The Tiny Clues that Uncover Huge Trends

By Martin Lindstrom

St. Martin's Press

Copyright © 2016 Martin Lindstrom
All rights reserved.
ISBN: 978-1-250-08068-4

Contents

Title Page,
Copyright Notice,
Foreword by Chip Heath,
Introduction,
1: Fanning Desire: How Siberian Refrigerator Doors and a Saudi Arabian Mall Created a Revolutionary Website for Russian Women,
2: Sausage, Chicken and the Pursuit of Real Happiness: Transforming the Future of How We Shop for Food,
3: The United Colors of India: Selling Breakfast Cereal to Two Generations of Warring Women,
4: Getting a Bead on Weight Loss (with Help from Fast Food, a Middle Eastern Movie Theater and a Hotel Lap Pool),
5: How Horses, Shirt Collars and Religious Belief Helped Recarbonate a Struggling Brazilian Beer,
6: The Case of the Missing Hand Cream: How Selfies Smoothed the Way for an In-Store Fashion Revolution,
7: Sleeping without a Bedspread: Charred Paper, Toy Cars and Pixie Dust Help Decipher the Meaning of "Quality" in China,
8: A Glimpse Behind the Scenes: Incorporating Small Data into Your Business and Life,
Acknowledgments,
Notes,
Index,
About the Author,
Copyright,


CHAPTER 1

FANNING DESIRE

How Siberian Refrigerator Doors and a Saudi Arabian Mall Created a Revolutionary Website for Russian Women


Picture a map of the globe, and you'll notice that your perception of the world revolves entirely around where in the world you live. You can't help it, and neither can I. It's automatic. The map of the universe you and I draw, with us inside it, creates an unconscious navigational system, a behavioral GPS, that we follow every day. Our internal map dictates whether we sleep on the right or the left side of the bed at night. It determines where we position ourselves when we walk down the street with a friend or partner. Do we walk to their right, or on their left, nearer to the curb or to the buildings? On a larger cultural level, where we live also determines our timeliness. For example, in Australia, you can be assured that your guests will show up thirty minutes late, often with friends in tow that they haven't told you about. In Switzerland, guests are always on time, and if they plan on being five minutes late, they will let you know. Japanese guests will show up a half hour before they are supposed to, and in Israel, they will be forty-five minutes late.
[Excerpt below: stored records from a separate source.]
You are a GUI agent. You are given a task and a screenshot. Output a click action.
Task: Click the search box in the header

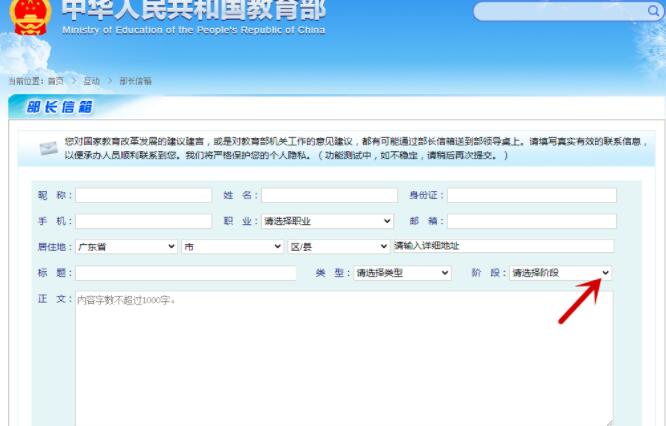click(x=570, y=12)
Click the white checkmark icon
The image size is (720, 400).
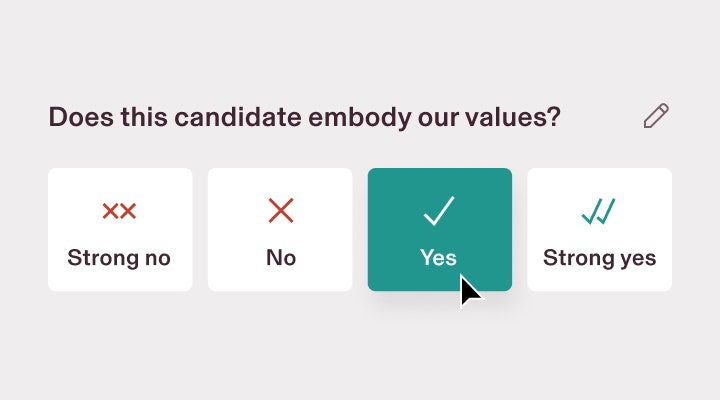[x=439, y=211]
Our internal maps even determine how we season our food.

Across many parts of the Western world, salt and pepper shakers take up a prominent space on kitchen and dining room tables. As everyone knows, most are uniform in appearance: three pinprick holes on the saltshaker, and a single one atop the pepper. If you live in Asia, however, the number of holes is reversed, with three on the pepper shaker and one on the saltshaker, thanks to the popularity of pepper in Asian countries and the cultural preference for soy sauce.

This observation, and others I've put down into a journal over the years, have made me acutely aware of the placement of objects inside and outside homes. Gardens talk. Footpaths talk. Balconies talk. Mailboxes talk. Needless to say, walls talk. My mission is to decipher what the paved stones and the peonies and the artwork and the stone figurines are telling me about their owners. Why is that painting or poster hung here and not there? What about the owl figurine, the collection of medals, or dolls, or stuffed donkeys, or the wall dedicated to ancestral photos?
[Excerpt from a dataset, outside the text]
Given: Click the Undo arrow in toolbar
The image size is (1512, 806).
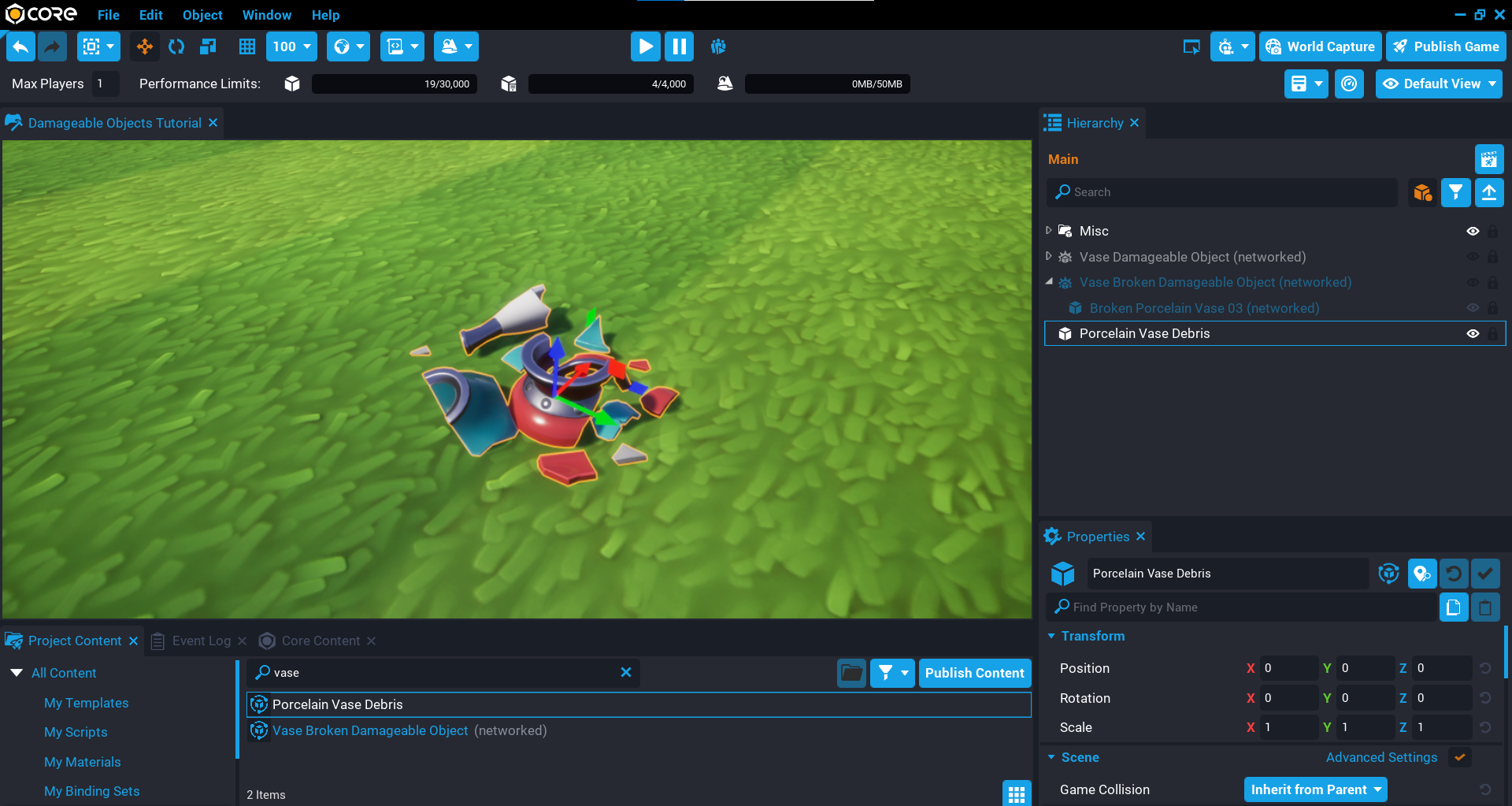Looking at the screenshot, I should (x=21, y=46).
We leave these clues to our identities out in plain sight, but they're universal, and in a digital era, they're also indelible. One phenomenon I've noticed brings together the two.

A decade or so ago, when smartphones and tablets achieved mass penetration, it became obvious that men and women over the age of 40 found it challenging to use touch screens. They were used to bearing down on typewriter keys, depressing On and Off buttons, pulling levers and turning knobs. They came of age in a time that required a heavier touch, sometimes a fierce grip. Today, of course, touch is more often than not glancing and ghostly. In airports across the world, one or two generations of men and women stand around helplessly before the touch screen kiosks, not altogether sure of how they work or which key to press. Meanwhile, the five-year-old child beside them navigates the screen with a virtuoso's ease. By studying the number of fingerprinted smudge marks on a phone or tablet screen, it's easy to determine the approximate age of its owner.

The shift from knobs and keys to an increasingly touch-screen world has had several effects. First, thanks to computers and touchscreen note-taking apps we're losing the ability to write things out in longhand. Second, as a result of supporting the base of their smartphones with their pinky fingers, more and more teenagers have an indentation there. Third, as a species I've observed that our hands are getting weaker. Shake hands with any high school or college student, and you'll notice how weak their grips are. Among men, the messages once subtly encoded in a handshake — strength, dryness, moisture, hand size itself — may no longer be relevant.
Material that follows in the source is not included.